__WHAT THE EXERCISE ASKS__. Although the data below contains pictures, output only the lines between those holding "For every named" and "ایمیل (102, 654)", inclusive, exactly and without those pictures.

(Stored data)
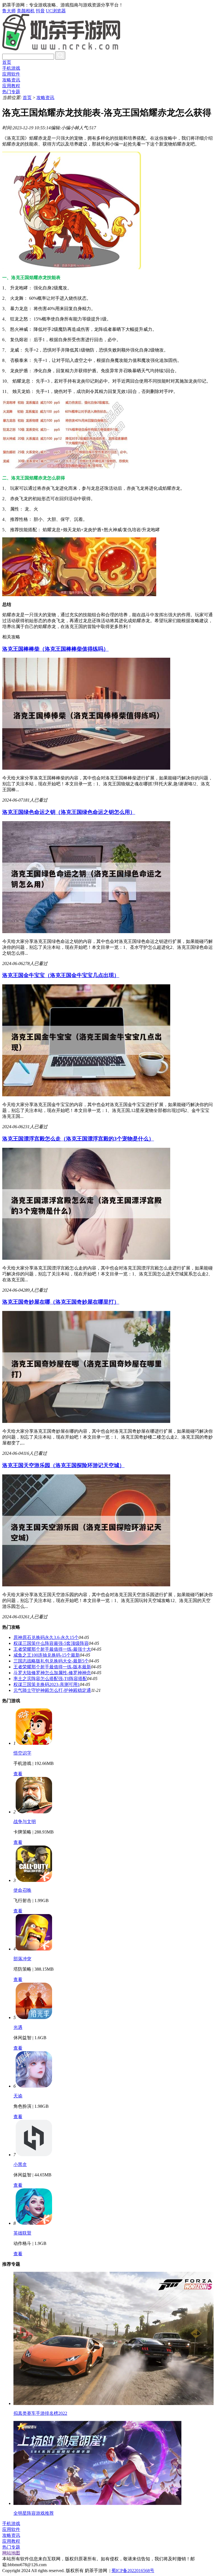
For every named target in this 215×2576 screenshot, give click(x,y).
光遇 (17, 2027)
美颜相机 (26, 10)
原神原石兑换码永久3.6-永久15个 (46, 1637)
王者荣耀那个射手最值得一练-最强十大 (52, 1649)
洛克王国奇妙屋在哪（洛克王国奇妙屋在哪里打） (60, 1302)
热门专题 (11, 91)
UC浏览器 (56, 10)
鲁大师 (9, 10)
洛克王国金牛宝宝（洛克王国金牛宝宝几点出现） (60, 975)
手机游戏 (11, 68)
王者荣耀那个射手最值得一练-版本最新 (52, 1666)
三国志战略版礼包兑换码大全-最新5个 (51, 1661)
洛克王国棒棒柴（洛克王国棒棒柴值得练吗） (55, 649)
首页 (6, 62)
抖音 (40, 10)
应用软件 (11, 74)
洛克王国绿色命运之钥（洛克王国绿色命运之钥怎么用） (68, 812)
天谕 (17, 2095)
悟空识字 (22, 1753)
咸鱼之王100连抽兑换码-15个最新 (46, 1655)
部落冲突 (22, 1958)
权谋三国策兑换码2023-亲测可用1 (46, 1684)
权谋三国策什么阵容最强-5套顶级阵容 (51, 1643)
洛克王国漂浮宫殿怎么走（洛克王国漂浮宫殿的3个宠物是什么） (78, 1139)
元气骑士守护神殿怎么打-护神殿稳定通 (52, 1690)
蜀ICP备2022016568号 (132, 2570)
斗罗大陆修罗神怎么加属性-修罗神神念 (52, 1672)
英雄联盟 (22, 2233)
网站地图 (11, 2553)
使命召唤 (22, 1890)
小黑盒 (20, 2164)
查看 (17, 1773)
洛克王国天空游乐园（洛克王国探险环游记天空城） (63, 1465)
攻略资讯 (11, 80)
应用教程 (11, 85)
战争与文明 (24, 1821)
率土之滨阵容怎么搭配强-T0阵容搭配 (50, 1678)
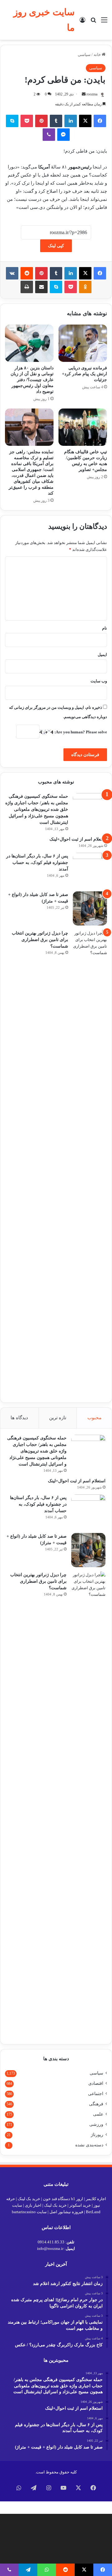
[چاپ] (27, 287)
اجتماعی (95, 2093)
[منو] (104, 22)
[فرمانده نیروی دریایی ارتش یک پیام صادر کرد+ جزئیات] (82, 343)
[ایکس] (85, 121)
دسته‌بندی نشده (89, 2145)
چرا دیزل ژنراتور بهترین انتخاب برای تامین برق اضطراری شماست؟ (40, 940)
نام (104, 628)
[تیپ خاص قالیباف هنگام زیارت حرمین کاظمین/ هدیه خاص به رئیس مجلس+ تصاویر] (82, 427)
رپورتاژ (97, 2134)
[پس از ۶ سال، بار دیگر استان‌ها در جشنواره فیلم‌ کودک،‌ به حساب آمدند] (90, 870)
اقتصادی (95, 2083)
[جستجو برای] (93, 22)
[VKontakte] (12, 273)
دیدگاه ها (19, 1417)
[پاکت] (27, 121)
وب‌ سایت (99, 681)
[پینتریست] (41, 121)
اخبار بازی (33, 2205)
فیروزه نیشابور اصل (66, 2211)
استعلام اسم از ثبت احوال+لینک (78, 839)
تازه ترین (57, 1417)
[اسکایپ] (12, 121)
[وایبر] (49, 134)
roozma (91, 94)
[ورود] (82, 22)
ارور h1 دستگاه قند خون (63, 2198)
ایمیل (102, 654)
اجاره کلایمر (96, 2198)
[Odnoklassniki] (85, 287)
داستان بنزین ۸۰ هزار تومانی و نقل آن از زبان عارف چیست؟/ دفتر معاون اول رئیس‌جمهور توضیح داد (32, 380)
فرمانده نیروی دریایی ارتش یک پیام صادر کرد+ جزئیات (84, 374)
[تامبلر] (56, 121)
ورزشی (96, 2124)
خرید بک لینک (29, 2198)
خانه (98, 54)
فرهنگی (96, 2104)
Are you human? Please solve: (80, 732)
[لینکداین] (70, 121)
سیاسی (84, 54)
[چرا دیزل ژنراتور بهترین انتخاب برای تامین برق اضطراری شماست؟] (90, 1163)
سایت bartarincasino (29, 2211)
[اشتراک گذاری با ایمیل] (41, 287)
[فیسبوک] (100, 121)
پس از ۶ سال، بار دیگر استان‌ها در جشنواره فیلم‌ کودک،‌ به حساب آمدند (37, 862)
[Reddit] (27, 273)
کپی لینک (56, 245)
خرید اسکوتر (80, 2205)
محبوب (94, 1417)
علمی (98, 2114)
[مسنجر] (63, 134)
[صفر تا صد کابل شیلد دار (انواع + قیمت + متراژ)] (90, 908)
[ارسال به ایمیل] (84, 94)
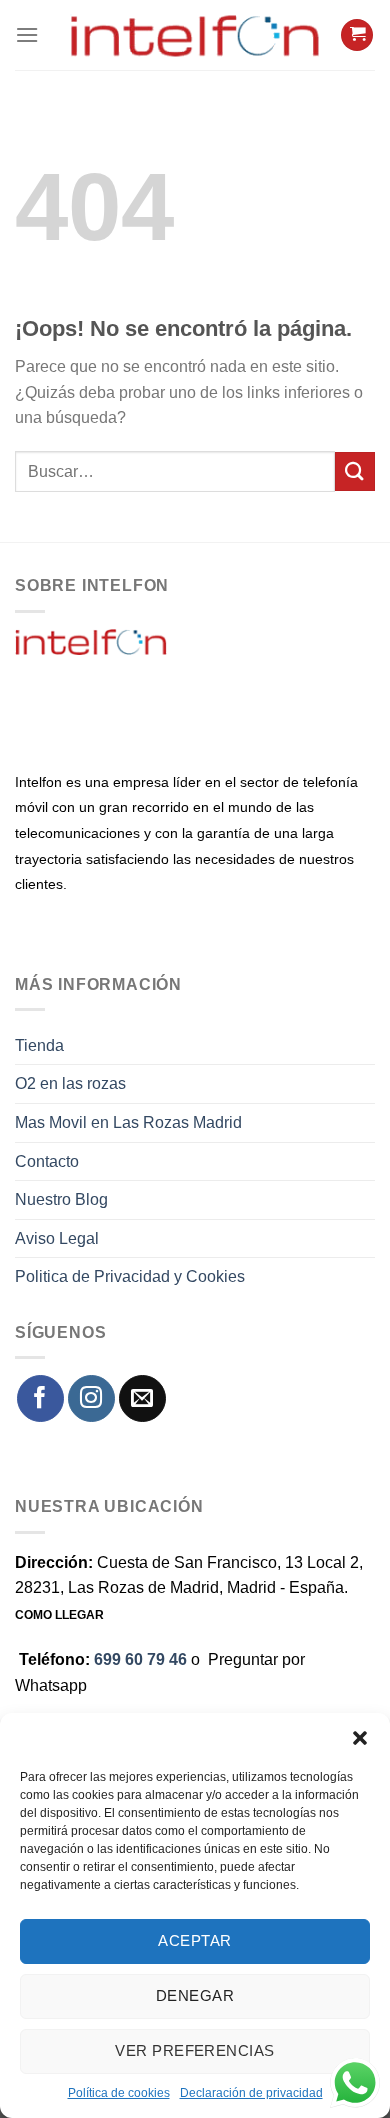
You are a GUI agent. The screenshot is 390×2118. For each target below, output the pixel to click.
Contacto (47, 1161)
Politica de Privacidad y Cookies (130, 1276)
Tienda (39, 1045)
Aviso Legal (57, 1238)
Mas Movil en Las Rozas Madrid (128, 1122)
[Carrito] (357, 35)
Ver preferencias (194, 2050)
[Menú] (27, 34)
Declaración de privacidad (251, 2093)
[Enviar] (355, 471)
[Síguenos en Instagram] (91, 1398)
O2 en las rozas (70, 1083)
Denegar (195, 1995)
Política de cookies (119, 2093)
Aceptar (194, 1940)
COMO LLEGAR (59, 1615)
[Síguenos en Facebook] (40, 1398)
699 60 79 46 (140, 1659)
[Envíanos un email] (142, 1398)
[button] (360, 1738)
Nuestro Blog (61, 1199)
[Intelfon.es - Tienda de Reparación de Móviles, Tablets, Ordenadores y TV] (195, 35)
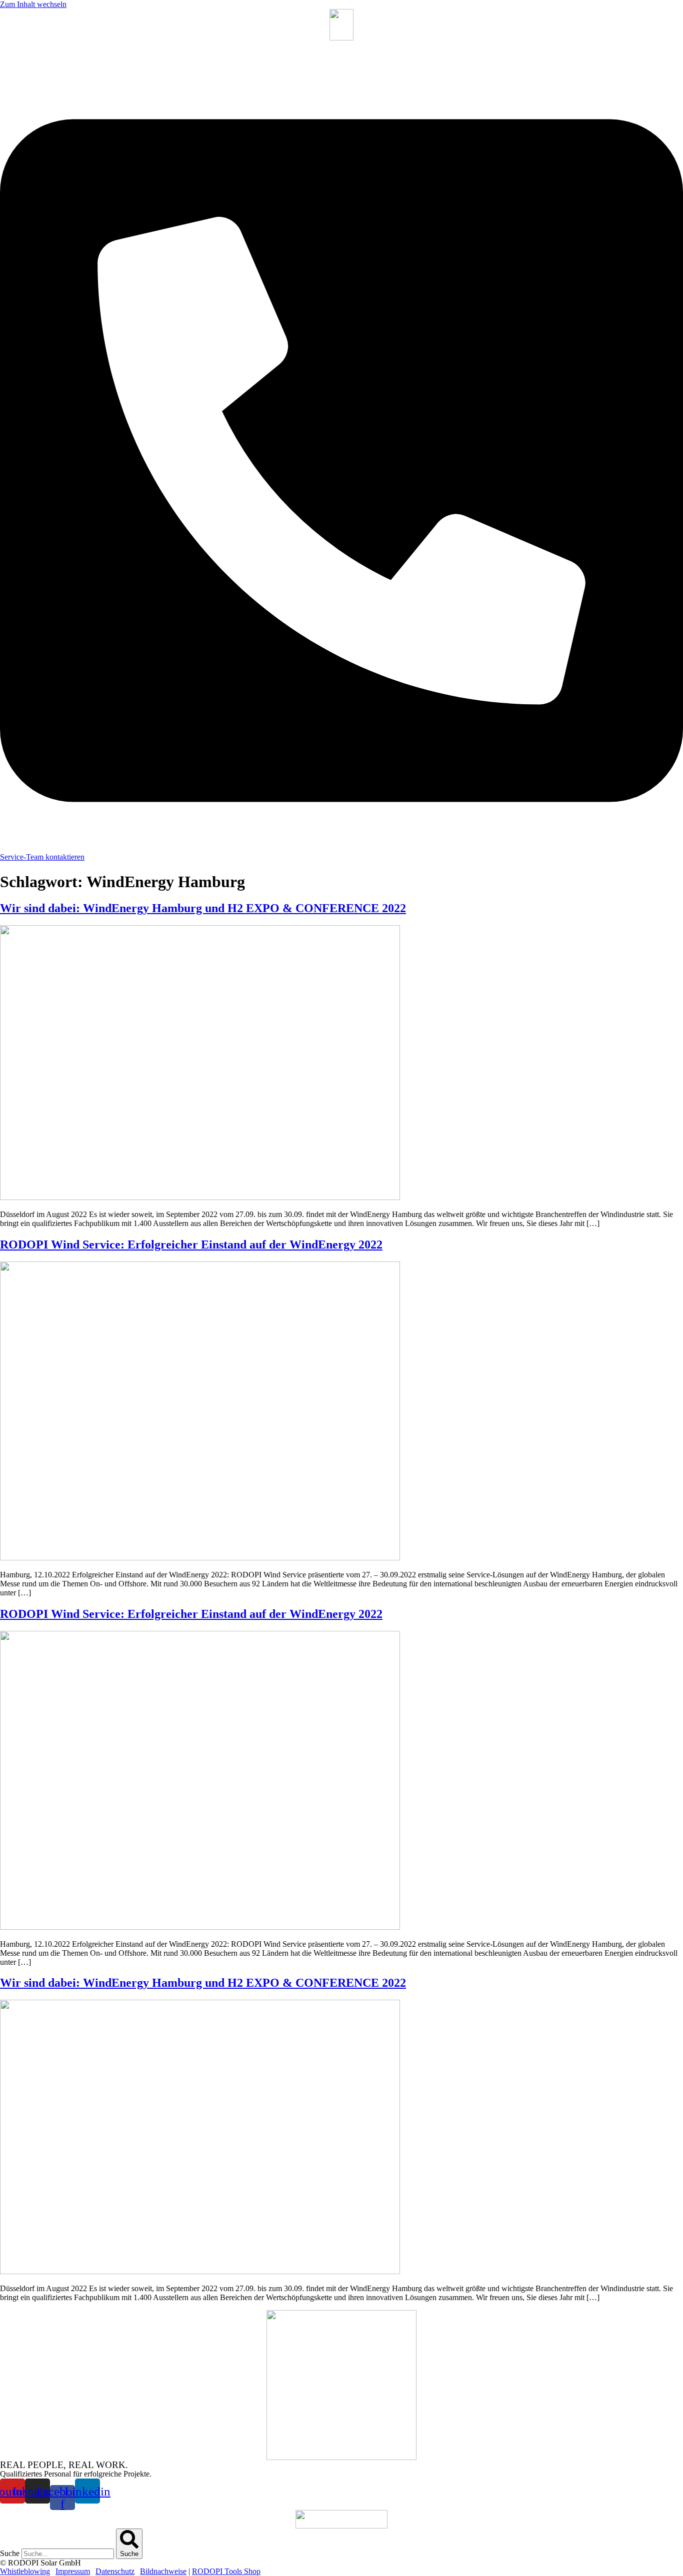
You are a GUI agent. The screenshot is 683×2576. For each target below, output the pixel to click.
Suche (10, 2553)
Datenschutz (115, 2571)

* * *

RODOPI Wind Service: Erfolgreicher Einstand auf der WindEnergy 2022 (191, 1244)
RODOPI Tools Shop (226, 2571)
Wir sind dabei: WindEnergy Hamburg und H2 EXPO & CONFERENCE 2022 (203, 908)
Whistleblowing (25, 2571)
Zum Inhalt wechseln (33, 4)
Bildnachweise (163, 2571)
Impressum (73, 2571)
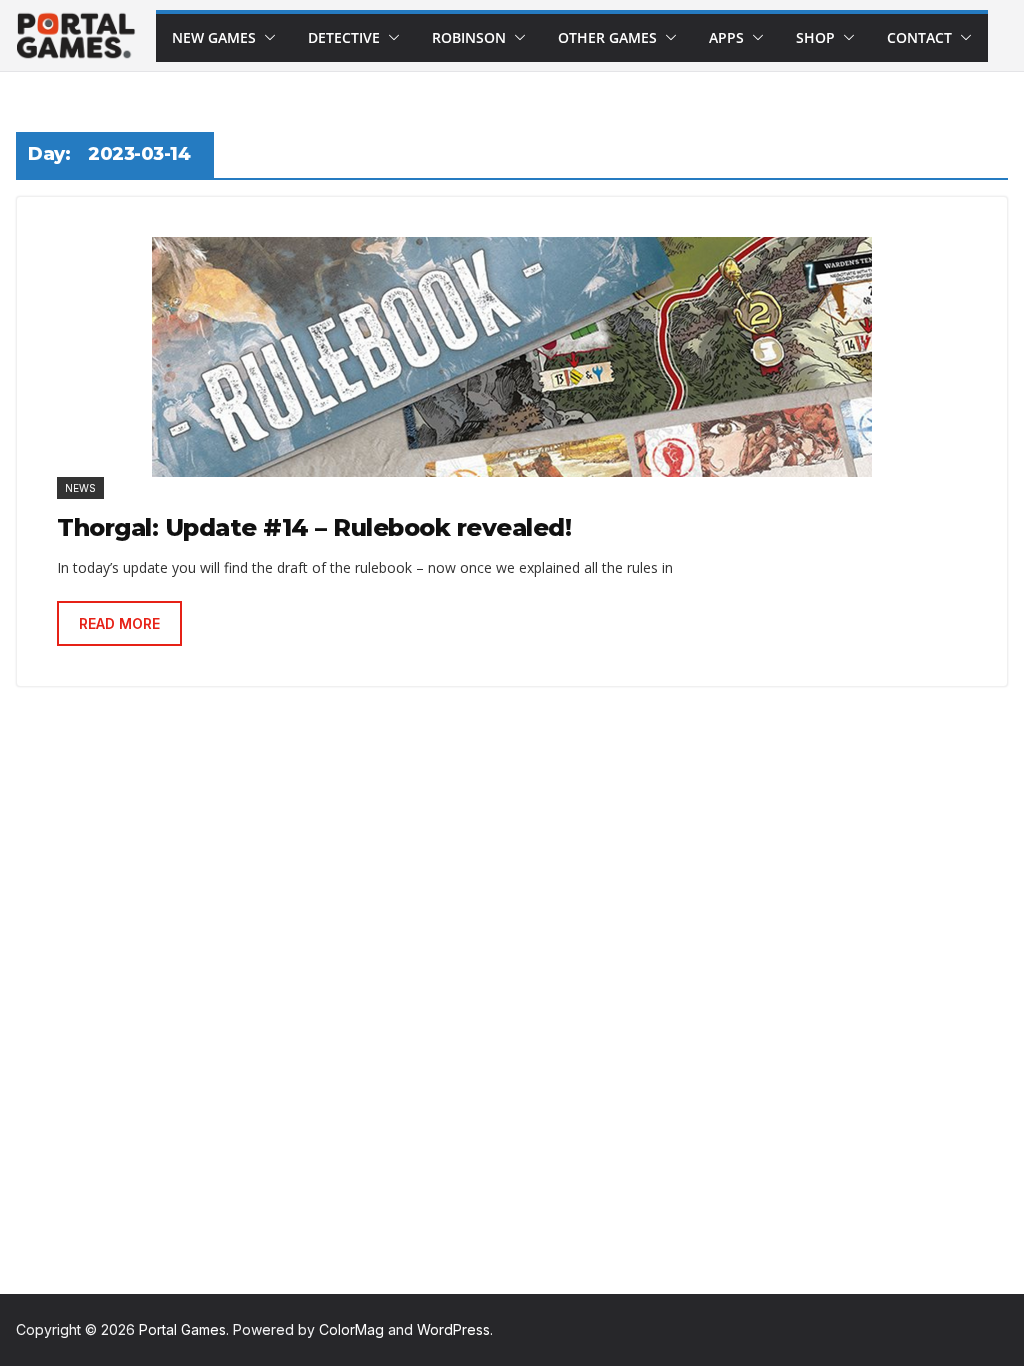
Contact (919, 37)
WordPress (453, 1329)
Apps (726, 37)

---

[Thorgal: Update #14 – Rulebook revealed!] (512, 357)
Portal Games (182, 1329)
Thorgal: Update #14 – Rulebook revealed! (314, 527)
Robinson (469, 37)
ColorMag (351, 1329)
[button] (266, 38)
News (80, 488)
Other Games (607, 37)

__TASK ANSWER__.
For every named target in this 215×2576 screenshot, give click(x,y).
光遇 (17, 2027)
美颜相机 (26, 10)
原神原石兑换码永久3.6-永久15个 (46, 1637)
王者荣耀那个射手最值得一练-最强十大 (52, 1649)
洛克王国奇妙屋在哪（洛克王国奇妙屋在哪里打） (60, 1302)
热门专题 (11, 91)
UC浏览器 (56, 10)
鲁大师 (9, 10)
洛克王国金牛宝宝（洛克王国金牛宝宝几点出现） (60, 975)
手机游戏 (11, 68)
王者荣耀那个射手最值得一练-版本最新 (52, 1666)
三国志战略版礼包兑换码大全-最新5个 (51, 1661)
洛克王国棒棒柴（洛克王国棒棒柴值得练吗） (55, 649)
首页 (6, 62)
抖音 (40, 10)
应用软件 (11, 74)
洛克王国绿色命运之钥（洛克王国绿色命运之钥怎么用） (68, 812)
天谕 (17, 2095)
悟空识字 (22, 1753)
咸鱼之王100连抽兑换码-15个最新 (46, 1655)
部落冲突 (22, 1958)
权谋三国策兑换码2023-亲测可用1 (46, 1684)
权谋三国策什么阵容最强-5套顶级阵容 (51, 1643)
洛克王国漂浮宫殿怎么走（洛克王国漂浮宫殿的3个宠物是什么） (78, 1139)
元气骑士守护神殿怎么打-护神殿稳定通 (52, 1690)
蜀ICP备2022016568号 (132, 2570)
斗罗大陆修罗神怎么加属性-修罗神神念 (52, 1672)
英雄联盟 (22, 2233)
网站地图 (11, 2553)
使命召唤 (22, 1890)
小黑盒 (20, 2164)
查看 (17, 1773)
洛克王国天空游乐园（洛克王国探险环游记天空城） (63, 1465)
攻略资讯 (11, 80)
应用教程 (11, 85)
战争与文明 (24, 1821)
率土之滨阵容怎么搭配强-T0阵容搭配 (50, 1678)
[چاپ] (27, 287)
اجتماعی (95, 2093)
[منو] (104, 22)
[فرمانده نیروی دریایی ارتش یک پیام صادر کرد+ جزئیات] (82, 343)
[ایکس] (85, 121)
دسته‌بندی نشده (89, 2145)
چرا دیزل ژنراتور بهترین انتخاب برای تامین برق اضطراری شماست؟ (40, 940)
نام (104, 628)
[تیپ خاص قالیباف هنگام زیارت حرمین کاظمین/ هدیه خاص به رئیس مجلس+ تصاویر] (82, 427)
رپورتاژ (97, 2134)
[پس از ۶ سال، بار دیگر استان‌ها در جشنواره فیلم‌ کودک،‌ به حساب آمدند] (90, 870)
اقتصادی (95, 2083)
[جستجو برای] (93, 22)
[VKontakte] (12, 273)
دیدگاه ها (19, 1417)
[پاکت] (27, 121)
وب‌ سایت (99, 681)
[پینتریست] (41, 121)
اخبار بازی (33, 2205)
فیروزه نیشابور اصل (66, 2211)
استعلام اسم از ثبت احوال+لینک (78, 839)
تازه ترین (57, 1417)
[اسکایپ] (12, 121)
[وایبر] (49, 134)
roozma (91, 94)
[ورود] (82, 22)
ارور h1 دستگاه قند خون (63, 2198)
ایمیل (102, 654)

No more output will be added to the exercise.